Lorsqu’ils disaient : “ Moïse reçut enseignement ”, les rabbins ne pensaient pas uniquement aux lois écrites, mais également à toutes leurs traditions orales. Ils affirmaient que ces traditions, inventées et enrichies par des hommes, avaient été données par Dieu à Moïse au Sinaï ; que Dieu n’avait pas laissé aux hommes le soin de “ combler les vides ”, mais avait au contraire précisé oralement les points sur lesquels la loi écrite restait silencieuse. Moïse avait ensuite transmis cette loi orale aux générations suivantes : non pas aux prêtres, mais aux chefs du peuple. Les Pharisiens se présentaient comme les héritiers naturels de cette chaîne “ ininterrompue ” d’autorités.
La Loi en crise : une nouvelle solution
Jésus, dont les chefs religieux juifs avaient contesté l’autorité venant de Dieu, avait annoncé la destruction du Temple (Matthieu 23:37–24:2). Lorsque les Romains le détruisirent, en 70 de notre ère, il devint impossible de respecter les prescriptions de la Loi concernant les sacrifices et le service des prêtres. Dieu avait institué une nouvelle alliance sur la base du sacrifice rédempteur de Jésus (Luc 22:20). L’alliance de la Loi mosaïque avait pris fin. — Hébreux 8:7-13.

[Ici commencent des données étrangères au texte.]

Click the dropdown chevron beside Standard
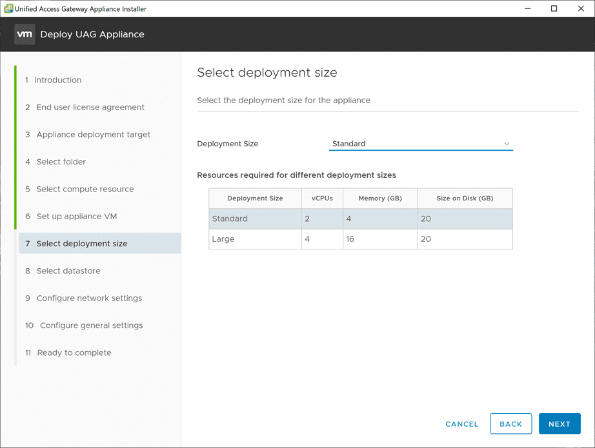Viewport: 595px width, 448px height. tap(507, 144)
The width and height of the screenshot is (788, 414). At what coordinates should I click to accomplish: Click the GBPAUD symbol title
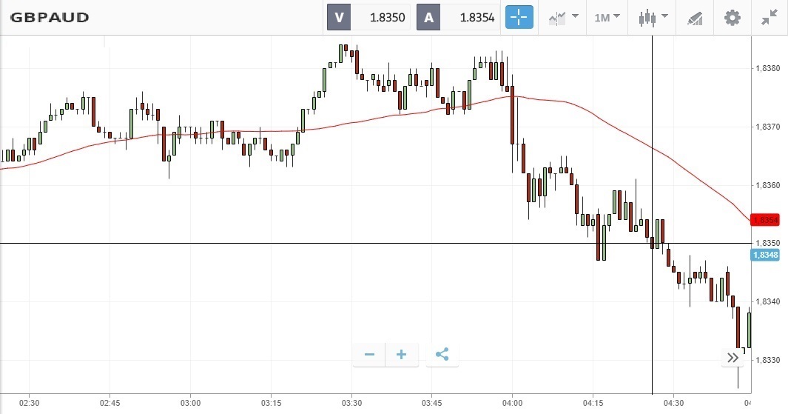click(x=50, y=17)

Plutôt que de voir dans ces événements la preuve que Jésus était le Messie, les Pharisiens trouvèrent une autre solution. Ils avaient déjà usurpé une bonne partie de l’autorité qui revenait à la prêtrise. Le Temple détruit, ils pouvaient faire un pas de plus. L’académie rabbinique de Yavné devint le siège du Sanhédrin (la haute cour juive), qui fut réorganisé. Sous la direction de Yohanan ben Zakkaï et de Gamaliel II, le judaïsme fut entièrement restructuré. Les offices synagogaux dirigés par les rabbins remplacèrent la liturgie du Temple supervisée par les prêtres. Les prières, en particulier celles récitées le jour du Grand Pardon, remplacèrent les sacrifices. Les Pharisiens enseignaient que la loi orale donnée à Moïse au Sinaï avait prévu la situation et fournissait les moyens de l’affronter.
Le prestige des académies rabbiniques continua de croître. L’enseignement était constitué principalement de discussions enflammées, d’exercices de mémorisation et d’applications de la loi orale. Auparavant, le fondement de la loi orale était associé à l’interprétation des Écritures (le midrash). Désormais, on se mit à enseigner et à classer séparément les traditions dont le nombre ne cessait d’augmenter. Chaque règle de la loi orale fut abrégée en une phrase concise, facile à mémoriser, que l’on mettait parfois en musique.
Pourquoi consigner par écrit une loi orale ?
La multiplication du nombre d’académies et de décisions rabbiniques finit par créer un problème. Adin Steinsaltz, rabbin et talmudiste, explique : “ Chaque enseignant avait sa méthode particulière et formulait ses décisions selon son style. [...] Il n’était plus possible de s’instruire uniquement auprès de l’enseignant que l’on s’était choisi ; l’étudiant devait désormais prendre connaissance des travaux d’autres maîtres [...]. Cette ‘ explosion du savoir ’ obligeait donc les étudiants à mémoriser des quantités de textes considérables. ” Face à cet océan d’informations désordonnées, la mémoire de l’étudiant était mise à rude épreuve.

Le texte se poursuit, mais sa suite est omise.